FDA’s release of seven years of data in 2018 makes it look like the food safety problem is getting worse, he said, but the data may be a result of better reporting.

Dairy, he noted, is one of the five sectors with the most cases of foodborne-illness. But he said most of those cases can be attributed to consumption of raw milk, which he said is very difficult to police.

The increased marketing of raw (unpasteurized) milk and dairy products is very disturbing and industry and government should take action on the situation, he said.

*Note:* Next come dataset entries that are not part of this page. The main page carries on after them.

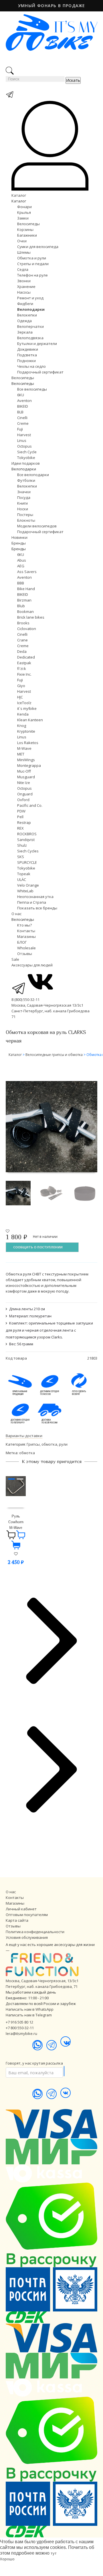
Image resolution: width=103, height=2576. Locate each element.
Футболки (26, 480)
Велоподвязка (30, 337)
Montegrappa (29, 765)
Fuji (20, 429)
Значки (24, 491)
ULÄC (21, 879)
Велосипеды (28, 223)
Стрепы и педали (33, 263)
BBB (20, 583)
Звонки (24, 280)
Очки (22, 240)
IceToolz (24, 702)
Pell (20, 816)
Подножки (26, 360)
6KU (20, 394)
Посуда (23, 497)
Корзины (25, 229)
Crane (22, 640)
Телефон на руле (32, 275)
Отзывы (24, 953)
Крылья (24, 212)
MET (20, 754)
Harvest (24, 434)
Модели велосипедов (37, 526)
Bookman (25, 611)
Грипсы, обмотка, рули (47, 1444)
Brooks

Technological developments, he said, are making it easier to address outbreaks of food-borne illness and also improve traceability.

“Technology has swept way past anything envisioned in FSMA (the Food Safety Modernization Act),” he said.

FDA is expected to finish up the FSMA regulations soon, but also faces a host of emerging issues such as whether there are food safety concerns when consumers order their food online for delivery, and whether labeling of hemp-infused foods is accurate.

Consumers, he noted, want to know more about where their food comes from and where it is produced.

There are also many issues with what Ostroff said he calls “synthetic foods” such as plant-based alternatives to dairy and lab-produced protein.

Plant-based dairy substitutes are “a really, really complex issue,” he said. The traditional standard, he said, is whether labeling is truthful.

The dairy industry has objected to the labeling of plant-derived beverages as milk because FDA has a standard of identity that milk comes from a lactating animal.

But Ostroff noted that FDA allowed Just Mayo to continue marketing its eggless mayonnaise after some label changes, even though FDA had previously said that mayonnaise had to contain eggs.

“This has implications for use of the term milk,” he said. But he also noted that FDA will be interested in why and how did consumers gravitate to plant-based products, their understanding of the products, and whether there have been adverse consequences due to the absence of calcium and vitamin D.

Asked what the food industry could learn from the way the drug industry interacts with the FDA, Ostroff noted that the drug side of the agency is not shut down because drug companies pay user fees when they submit applications for approval.

Both Republican and Democratic administrations have proposed user fees for the food side, but the food industry has opposed them.

Ostroff, who has served as acting commissioner of the whole FDA, said that the result is a “tale of two agencies” — the rich drug side and the poor food side.

Food industry officials also complain that the process of approvals is slow, Ostroff noted.

“Why do things go so slowly? You get what you pay for,” he concluded.